Voici donc notre itinéraire, réalisé à cinq cette fois-ci, avec Mamama:

  • Jour 1: Départ de l’aéroport de Shanghai Pudong à 9h. Arrivée à Saga vers 11h30. Bus pour la gare de Saga. Déjeuner à la gare. Train pour Kumamoto. Arrivée à Kumamoto vers 14h. Visite du château de Kumamoto, dont seul un tour extérieur est possible suite au tremblement de terre d’avril 2016 qui a largement endommagé le château. Dîner dans une isakaya du centre-ville. Nuit à l’hôtel.
  • Jour 2: Petit-déjeuner à l’hôtel. Puis nous sommes allés récupérer notre voiture de location. Nous avons pris la route pour Aso San. Nous avons roulé environ 2h. Et puis nous sommes montés sur le volcan, sur les routes enneigés. Malheureusement, impossible de monter jusqu’au cratère, l’accès était fermé à cause des gaz toxiques. Après une pause pour déjeuner à la gare d’Aso, nous avons repris la route pour Kurokawa à travers les montagnes. Les paysages étaient magnifiques. Nous sommes arrivés à Kurokawa, sous la neige, vers 15h30. Nous avons donc largement profité du magnifique ryokan où nous avions réservé deux nuits. Nous avons profité des bains chauds et de leur délicieux kaiseki.
  • Jour 3: nous avons pris la route pour Takachiho, afin de visiter le temple, la grotte et les gorges. Nous avons mis environ 2h à nous y rendre. Nous avons déjeuner dans un petit restaurant en arrivant en ville, avant d’aller visiter un temple, puis les gorges et enfin le sanctuaire d’Amanoiwato et sa grotte. Puis nous avons repris la route en sens inverse pour rentrer à Kurokawa, pour une deuxième nuit dans le même ryokan. Encore une fois, de retour vers 17h, nous avons largement pu profiter des bains chauds et du dîner japonais.
  • Jour 4: Nous avons quitté Kurokawa pour nous rendre à Beppu. Nous avons roulé environ 2h. A notre arrivée, nous sommes allés déjeuner rapidement près des enfers  de Shibaseki. Puis nous avons visité les deux enfers de cette première zone. Ensuite, nous avons repris la voiture vers la zone des enfers de Kannawa, où se situait aussi notre ryokan pour la nuit. Nous avons visité les six enfers de cette seconde zone, avant de rentrer au ryokan. Nous avons pu profiter des bains chauds et du dîner japonais.
  • Jour 5: Nous avions plusieurs plans en fonction du temps pour ce dernier jour. Comme il a plu, nous avons choisi de retourner à Kurokawa, de visiter la ville et de faire un peu de shopping, d’y déjeuner et enfin de prendre un dernier bain chaud dans les onsen d’un ryokan de l’entrée de la ville. Enfin, nous avons repris la route vers Kumamoto pour rendre la voiture de location. Nous avons dîner près de la gare là où se situait également notre hôtel pour la dernière nuit.
  • Jour 6: Nous avons repris le train vers Saga. Puis nous avons pris le taxi jusqu’à l’aéroport de Saga. Nous avons pris un bol de nouilles japonaises à l’aéroport. Départ de Saga vers 12h30. Arrivée à Shanghai Pudong vers 14h30.
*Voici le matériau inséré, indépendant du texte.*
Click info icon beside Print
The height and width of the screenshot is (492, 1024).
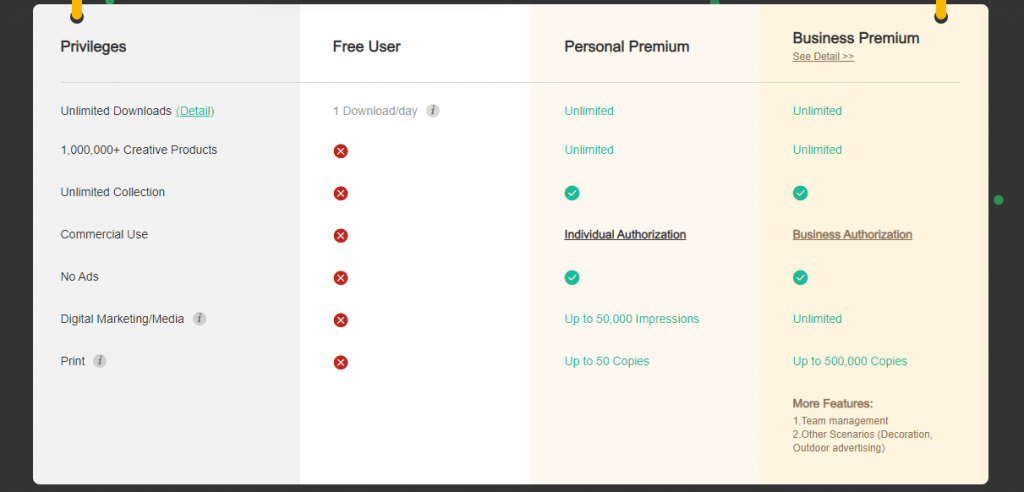[100, 361]
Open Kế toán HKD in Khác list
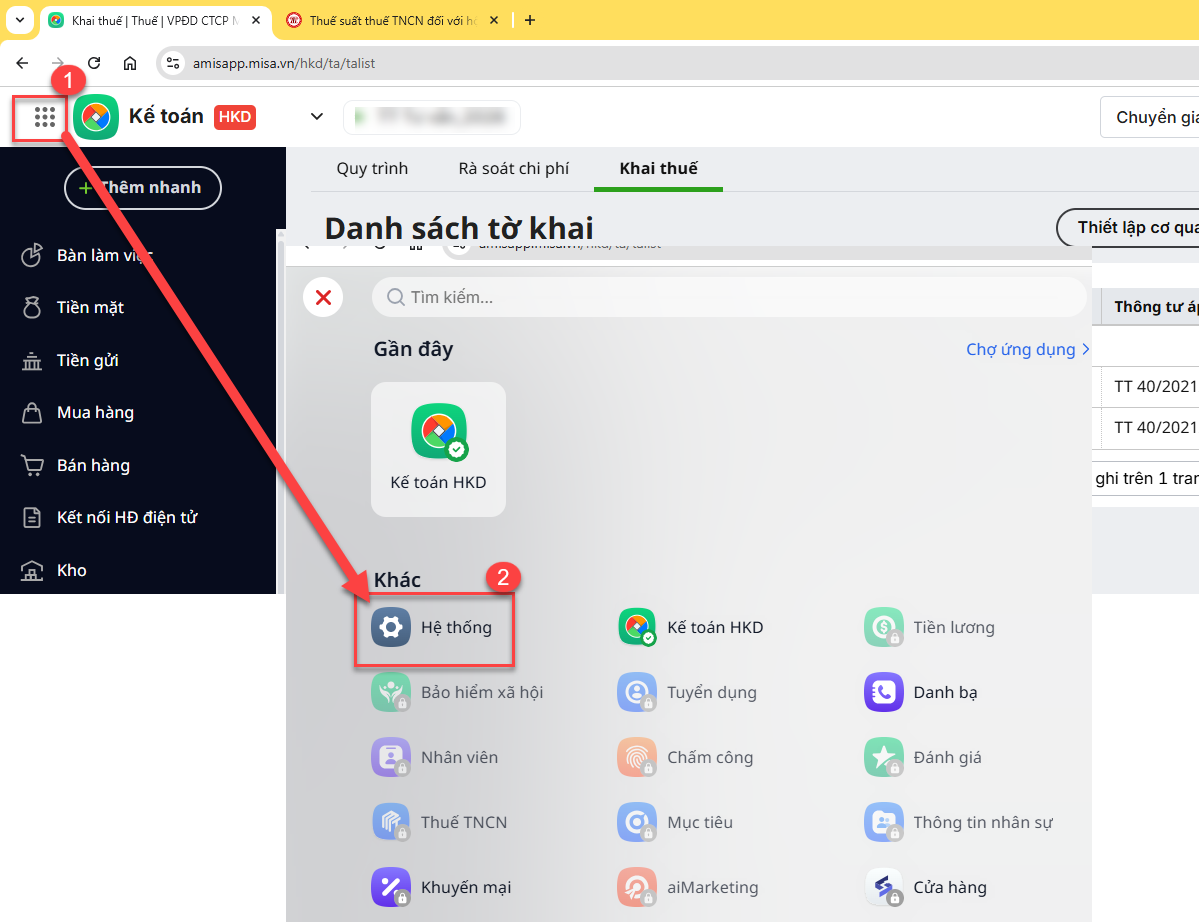The width and height of the screenshot is (1199, 922). click(x=690, y=628)
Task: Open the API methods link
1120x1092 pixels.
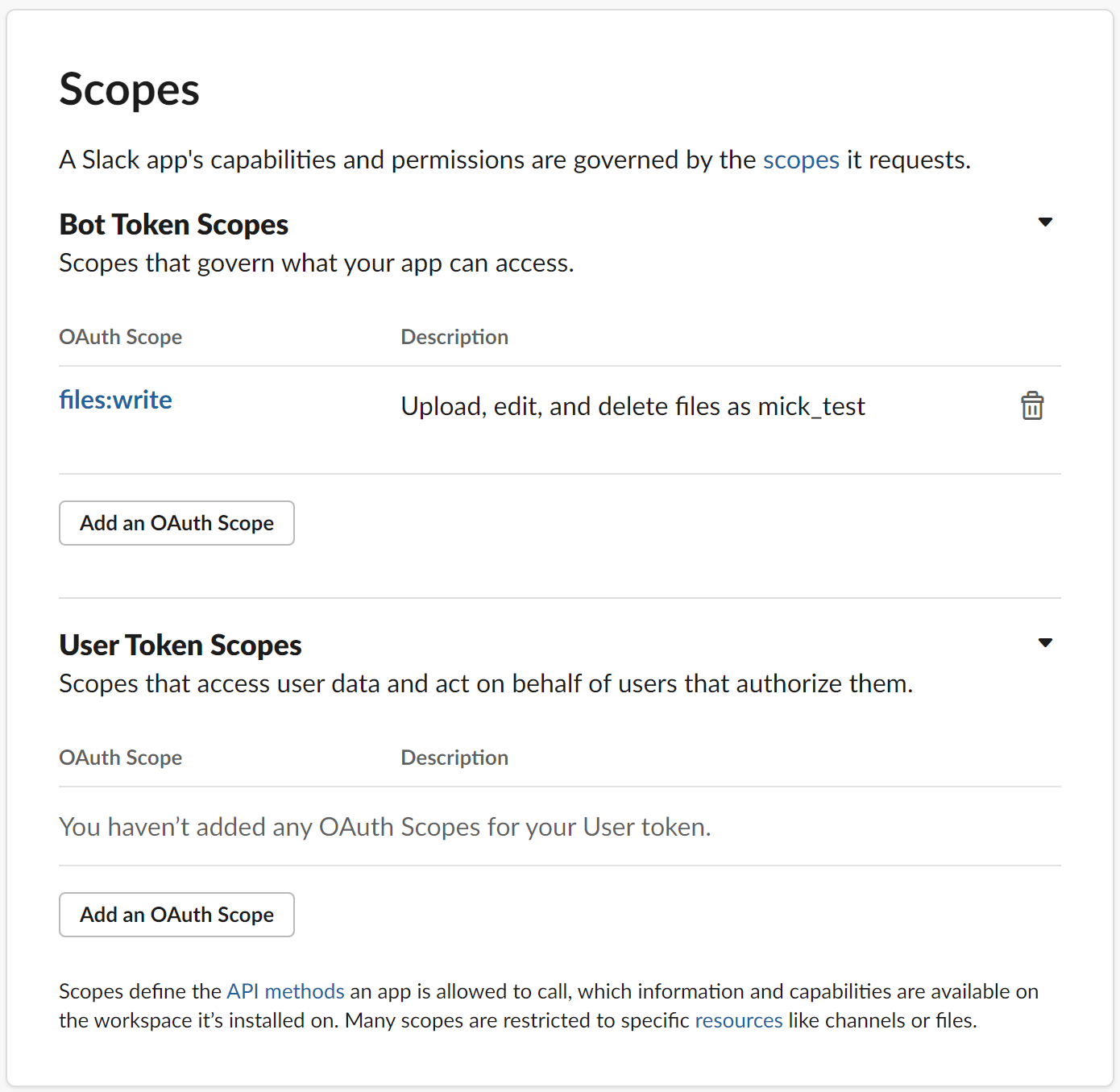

Ce voyage, nous l’avions en partie déja expérimenté lors de notre voyage de noces à l’automne 2010, en transport en commun. Nous avions pris le train jusqu’à la gare d’Aso, puis nous étions montée en haut du volcan en bus. Nous avions eu la chance d’aller voir le cratère grâce au typhon qui passait au même moment et dont les vents à 120km/h évacuaient les gaz toxiques. Nous avions ensuite pris un bus jusqu’à Kurokawa où nous avions expérimenté une nuit dans un autre ryokan. Nous n’avions eu que très peu de temps pour nous promener en ville et nous avions dû reprendre le bus très rapidement le lendemain pour Beppu. En arrivant à Beppu, nous n’avions eu l’occasion de visiter que trois des enfers de la zone nord, avant de nous rendre dans notre ryokan pour une nuit. C’est donc pour avoir le temps de visiter à notre rythme avec les enfznts que nous avons choisi de louer une voiture cette fois-ci pour revoir ces deux villes d’eau.

Et nous avons grandement apprécié cette manière de visiter que nous avions déja expérimenter sur l’île de Sado en septembre 2016. Louer une voiture laisse plus de liberté quant aux visites alentours, surtout en montagne. Bien que nous apprécions également énormément de voyager en train, comme lors de notre précédent séjour au Japon.

Et vous, comment aimez-vous voyager?